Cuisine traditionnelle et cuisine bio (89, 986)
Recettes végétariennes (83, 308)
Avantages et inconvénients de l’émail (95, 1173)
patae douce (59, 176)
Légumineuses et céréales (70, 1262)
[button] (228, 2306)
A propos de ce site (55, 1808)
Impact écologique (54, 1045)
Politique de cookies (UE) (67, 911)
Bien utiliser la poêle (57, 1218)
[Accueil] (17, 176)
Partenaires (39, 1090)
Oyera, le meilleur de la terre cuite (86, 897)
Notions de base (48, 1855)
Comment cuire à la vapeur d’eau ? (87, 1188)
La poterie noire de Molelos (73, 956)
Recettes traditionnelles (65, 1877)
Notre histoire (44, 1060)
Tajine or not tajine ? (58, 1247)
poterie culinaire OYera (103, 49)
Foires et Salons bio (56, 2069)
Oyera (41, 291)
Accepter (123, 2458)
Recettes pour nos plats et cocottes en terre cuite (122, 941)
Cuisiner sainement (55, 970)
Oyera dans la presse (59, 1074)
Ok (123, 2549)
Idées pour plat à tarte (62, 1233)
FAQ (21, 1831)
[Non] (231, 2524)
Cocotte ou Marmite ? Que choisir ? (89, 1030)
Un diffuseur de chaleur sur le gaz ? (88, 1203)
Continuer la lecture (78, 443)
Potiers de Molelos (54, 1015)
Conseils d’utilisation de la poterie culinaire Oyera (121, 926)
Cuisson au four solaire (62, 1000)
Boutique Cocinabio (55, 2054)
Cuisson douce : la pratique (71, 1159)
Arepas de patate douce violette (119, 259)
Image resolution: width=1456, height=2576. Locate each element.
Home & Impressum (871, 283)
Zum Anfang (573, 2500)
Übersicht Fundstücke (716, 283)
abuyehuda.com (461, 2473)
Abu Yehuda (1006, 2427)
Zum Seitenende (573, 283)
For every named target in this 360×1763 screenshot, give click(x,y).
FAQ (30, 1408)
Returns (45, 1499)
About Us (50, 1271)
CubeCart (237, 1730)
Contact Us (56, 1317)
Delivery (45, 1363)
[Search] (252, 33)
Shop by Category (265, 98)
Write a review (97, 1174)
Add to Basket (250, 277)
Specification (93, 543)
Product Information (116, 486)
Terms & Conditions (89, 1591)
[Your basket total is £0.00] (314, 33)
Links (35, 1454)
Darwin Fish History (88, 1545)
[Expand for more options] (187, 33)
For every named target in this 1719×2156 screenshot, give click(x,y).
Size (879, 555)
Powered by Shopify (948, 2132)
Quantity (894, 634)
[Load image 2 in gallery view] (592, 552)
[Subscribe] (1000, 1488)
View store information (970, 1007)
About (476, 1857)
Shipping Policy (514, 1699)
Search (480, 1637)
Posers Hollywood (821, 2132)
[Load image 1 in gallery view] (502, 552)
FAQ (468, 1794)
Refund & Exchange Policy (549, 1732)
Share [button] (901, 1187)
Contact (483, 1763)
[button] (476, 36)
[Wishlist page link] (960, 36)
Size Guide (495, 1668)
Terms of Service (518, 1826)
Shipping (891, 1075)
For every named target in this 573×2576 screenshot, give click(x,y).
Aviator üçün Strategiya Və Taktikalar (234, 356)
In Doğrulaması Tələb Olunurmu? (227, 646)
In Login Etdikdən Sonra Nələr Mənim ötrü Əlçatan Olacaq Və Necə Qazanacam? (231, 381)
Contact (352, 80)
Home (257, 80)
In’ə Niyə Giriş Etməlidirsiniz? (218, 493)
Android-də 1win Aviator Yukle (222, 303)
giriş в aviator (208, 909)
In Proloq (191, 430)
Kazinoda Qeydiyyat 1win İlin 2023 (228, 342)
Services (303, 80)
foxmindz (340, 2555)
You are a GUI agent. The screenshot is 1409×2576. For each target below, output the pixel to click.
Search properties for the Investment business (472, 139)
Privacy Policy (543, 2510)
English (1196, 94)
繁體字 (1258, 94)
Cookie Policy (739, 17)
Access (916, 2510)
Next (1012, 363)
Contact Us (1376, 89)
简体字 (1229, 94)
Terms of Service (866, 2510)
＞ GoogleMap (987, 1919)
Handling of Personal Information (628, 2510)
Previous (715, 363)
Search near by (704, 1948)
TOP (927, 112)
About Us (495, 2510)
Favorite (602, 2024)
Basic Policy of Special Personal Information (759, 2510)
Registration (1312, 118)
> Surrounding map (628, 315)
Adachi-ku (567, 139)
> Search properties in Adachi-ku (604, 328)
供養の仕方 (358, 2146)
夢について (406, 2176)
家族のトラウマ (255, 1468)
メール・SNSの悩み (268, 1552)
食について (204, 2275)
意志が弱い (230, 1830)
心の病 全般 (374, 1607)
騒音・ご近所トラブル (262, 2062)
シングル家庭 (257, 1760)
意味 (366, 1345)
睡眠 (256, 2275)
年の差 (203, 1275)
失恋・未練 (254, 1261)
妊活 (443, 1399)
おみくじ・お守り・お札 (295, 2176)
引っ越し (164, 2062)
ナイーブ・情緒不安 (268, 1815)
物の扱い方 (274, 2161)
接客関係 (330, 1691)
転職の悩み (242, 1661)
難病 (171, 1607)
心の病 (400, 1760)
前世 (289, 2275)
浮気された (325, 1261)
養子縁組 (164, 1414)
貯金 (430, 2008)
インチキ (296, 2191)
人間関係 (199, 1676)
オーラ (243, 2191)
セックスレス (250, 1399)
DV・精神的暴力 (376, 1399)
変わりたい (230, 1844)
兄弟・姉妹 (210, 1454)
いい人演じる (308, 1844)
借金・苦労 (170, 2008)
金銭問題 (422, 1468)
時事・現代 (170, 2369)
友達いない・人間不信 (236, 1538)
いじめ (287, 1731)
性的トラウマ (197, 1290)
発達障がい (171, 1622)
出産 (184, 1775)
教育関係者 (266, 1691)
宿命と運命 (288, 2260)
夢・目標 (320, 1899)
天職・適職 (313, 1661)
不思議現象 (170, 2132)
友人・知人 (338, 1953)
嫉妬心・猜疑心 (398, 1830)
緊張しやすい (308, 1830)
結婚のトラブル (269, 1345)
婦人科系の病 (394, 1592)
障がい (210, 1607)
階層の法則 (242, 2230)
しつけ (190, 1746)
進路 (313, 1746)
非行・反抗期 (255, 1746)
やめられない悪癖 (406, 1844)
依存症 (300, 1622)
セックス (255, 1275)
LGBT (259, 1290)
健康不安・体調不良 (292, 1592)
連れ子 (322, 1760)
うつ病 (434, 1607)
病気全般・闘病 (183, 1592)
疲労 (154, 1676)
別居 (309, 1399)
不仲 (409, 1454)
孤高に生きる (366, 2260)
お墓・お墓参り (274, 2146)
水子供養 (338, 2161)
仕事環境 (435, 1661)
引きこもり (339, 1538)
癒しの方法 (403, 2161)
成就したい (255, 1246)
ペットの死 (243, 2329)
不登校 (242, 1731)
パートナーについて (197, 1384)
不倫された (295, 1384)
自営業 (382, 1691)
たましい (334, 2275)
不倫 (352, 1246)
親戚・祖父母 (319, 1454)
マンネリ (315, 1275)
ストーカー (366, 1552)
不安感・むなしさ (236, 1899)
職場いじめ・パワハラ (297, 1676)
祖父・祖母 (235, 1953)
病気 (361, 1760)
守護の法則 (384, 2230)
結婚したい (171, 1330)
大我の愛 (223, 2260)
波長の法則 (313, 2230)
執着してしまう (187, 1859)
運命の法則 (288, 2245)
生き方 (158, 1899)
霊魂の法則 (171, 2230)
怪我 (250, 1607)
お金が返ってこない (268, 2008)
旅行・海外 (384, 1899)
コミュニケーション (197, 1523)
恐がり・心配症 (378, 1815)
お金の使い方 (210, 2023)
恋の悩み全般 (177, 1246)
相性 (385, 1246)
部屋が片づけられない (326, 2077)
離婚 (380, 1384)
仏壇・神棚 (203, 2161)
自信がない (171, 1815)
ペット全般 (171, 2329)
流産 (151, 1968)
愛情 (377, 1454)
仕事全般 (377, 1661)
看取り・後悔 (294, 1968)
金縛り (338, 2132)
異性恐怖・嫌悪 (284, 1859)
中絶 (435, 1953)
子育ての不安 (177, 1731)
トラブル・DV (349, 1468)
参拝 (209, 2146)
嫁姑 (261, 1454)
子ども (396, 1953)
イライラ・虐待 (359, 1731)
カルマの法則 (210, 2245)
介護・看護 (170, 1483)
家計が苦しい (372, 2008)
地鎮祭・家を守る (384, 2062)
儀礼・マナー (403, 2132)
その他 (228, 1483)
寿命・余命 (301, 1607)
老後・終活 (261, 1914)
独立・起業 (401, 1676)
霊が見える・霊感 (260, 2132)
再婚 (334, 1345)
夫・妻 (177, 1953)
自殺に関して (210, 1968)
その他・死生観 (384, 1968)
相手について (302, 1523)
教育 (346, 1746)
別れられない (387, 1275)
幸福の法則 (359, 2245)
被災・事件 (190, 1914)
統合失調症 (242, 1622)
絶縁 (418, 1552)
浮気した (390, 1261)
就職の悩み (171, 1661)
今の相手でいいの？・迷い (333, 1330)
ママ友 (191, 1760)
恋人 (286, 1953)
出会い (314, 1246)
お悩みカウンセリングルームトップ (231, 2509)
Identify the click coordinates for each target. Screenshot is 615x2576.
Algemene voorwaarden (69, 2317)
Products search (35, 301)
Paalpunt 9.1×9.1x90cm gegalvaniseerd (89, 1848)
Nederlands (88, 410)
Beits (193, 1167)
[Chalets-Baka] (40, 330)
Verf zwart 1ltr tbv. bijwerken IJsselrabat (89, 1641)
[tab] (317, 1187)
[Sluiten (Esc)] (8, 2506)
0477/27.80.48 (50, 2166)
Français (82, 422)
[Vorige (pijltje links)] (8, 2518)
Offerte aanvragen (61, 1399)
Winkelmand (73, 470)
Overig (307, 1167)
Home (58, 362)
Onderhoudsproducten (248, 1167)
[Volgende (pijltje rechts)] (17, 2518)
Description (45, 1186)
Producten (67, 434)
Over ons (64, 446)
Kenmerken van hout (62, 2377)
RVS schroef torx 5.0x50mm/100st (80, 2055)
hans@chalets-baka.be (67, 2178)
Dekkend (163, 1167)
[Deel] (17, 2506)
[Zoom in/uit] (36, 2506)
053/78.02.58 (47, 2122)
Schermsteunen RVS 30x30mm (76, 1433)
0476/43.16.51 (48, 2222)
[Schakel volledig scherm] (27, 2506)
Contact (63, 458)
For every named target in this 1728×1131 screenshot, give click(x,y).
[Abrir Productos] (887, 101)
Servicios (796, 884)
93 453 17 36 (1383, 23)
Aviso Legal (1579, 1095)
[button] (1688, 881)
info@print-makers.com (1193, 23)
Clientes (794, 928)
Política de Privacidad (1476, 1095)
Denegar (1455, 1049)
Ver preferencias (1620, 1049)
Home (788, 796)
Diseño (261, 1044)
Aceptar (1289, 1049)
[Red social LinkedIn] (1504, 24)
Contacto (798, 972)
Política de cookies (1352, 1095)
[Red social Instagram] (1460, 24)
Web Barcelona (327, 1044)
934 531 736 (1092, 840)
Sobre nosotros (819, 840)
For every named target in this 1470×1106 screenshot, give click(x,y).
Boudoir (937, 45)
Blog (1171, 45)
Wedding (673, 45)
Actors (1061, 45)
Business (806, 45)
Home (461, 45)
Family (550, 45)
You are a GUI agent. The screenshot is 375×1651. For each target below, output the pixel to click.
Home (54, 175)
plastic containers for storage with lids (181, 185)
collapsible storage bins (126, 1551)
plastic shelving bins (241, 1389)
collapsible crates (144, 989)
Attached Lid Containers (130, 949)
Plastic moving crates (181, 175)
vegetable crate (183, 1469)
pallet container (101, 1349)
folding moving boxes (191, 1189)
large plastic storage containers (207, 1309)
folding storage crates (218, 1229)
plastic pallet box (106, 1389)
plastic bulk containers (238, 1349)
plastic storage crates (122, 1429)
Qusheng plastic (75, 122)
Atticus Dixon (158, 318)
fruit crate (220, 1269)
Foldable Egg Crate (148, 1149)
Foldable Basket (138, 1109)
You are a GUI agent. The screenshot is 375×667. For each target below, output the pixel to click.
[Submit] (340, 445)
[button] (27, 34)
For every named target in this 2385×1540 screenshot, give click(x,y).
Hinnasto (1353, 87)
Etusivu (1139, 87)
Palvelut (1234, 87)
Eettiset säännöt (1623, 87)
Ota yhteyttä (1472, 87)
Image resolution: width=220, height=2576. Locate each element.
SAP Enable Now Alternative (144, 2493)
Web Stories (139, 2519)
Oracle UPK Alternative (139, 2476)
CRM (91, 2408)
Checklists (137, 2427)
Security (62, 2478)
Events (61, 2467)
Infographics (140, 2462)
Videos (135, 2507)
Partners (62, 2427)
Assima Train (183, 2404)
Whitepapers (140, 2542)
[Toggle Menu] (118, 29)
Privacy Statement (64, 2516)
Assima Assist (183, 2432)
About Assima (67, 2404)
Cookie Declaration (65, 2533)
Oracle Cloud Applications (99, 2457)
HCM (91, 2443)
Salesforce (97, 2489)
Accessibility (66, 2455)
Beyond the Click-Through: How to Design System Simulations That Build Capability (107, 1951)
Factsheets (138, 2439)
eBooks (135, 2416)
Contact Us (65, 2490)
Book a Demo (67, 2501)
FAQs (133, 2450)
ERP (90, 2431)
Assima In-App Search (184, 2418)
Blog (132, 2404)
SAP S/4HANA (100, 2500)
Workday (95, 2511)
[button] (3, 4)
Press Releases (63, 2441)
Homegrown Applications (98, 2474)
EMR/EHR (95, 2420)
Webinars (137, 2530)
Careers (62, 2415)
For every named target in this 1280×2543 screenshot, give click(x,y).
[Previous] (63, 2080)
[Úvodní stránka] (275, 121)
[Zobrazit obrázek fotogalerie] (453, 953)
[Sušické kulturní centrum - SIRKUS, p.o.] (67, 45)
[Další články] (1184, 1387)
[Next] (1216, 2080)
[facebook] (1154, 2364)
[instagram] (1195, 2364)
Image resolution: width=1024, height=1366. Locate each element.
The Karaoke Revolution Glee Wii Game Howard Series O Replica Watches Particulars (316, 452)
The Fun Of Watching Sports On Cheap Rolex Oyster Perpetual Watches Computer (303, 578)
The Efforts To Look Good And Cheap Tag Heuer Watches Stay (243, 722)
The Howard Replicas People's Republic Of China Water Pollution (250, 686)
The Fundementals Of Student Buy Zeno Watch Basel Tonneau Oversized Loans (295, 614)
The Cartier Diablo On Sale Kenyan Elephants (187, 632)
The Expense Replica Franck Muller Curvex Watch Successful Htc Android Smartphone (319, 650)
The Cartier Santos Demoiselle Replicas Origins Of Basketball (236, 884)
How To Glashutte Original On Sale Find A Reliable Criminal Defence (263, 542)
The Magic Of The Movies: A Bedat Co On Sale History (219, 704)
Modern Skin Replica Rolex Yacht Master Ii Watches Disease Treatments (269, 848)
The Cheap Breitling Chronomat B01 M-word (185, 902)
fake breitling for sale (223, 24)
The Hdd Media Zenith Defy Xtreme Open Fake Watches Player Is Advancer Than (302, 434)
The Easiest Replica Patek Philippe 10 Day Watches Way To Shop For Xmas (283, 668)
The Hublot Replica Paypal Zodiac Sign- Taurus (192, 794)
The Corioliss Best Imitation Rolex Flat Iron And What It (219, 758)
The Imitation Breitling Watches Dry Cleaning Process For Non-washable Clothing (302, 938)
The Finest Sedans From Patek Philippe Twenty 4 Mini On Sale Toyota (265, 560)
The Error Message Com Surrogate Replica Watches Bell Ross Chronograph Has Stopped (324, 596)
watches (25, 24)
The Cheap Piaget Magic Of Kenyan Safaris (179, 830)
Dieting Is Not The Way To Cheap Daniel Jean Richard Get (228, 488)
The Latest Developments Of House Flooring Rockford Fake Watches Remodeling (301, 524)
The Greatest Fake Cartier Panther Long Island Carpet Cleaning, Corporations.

┄┄┄┄┄┄

■ **What is required**: Gather all lines from the records above in which "Rolex" appears.

■ **Exercise response**:
The Fun Of Watching Sports On Cheap Rolex Oyster Perpetual Watches Computer (303, 578)
Modern Skin Replica Rolex Yacht Master Ii Watches Disease Treatments (269, 848)
The Corioliss Best Imitation Rolex Flat Iron And What It (219, 758)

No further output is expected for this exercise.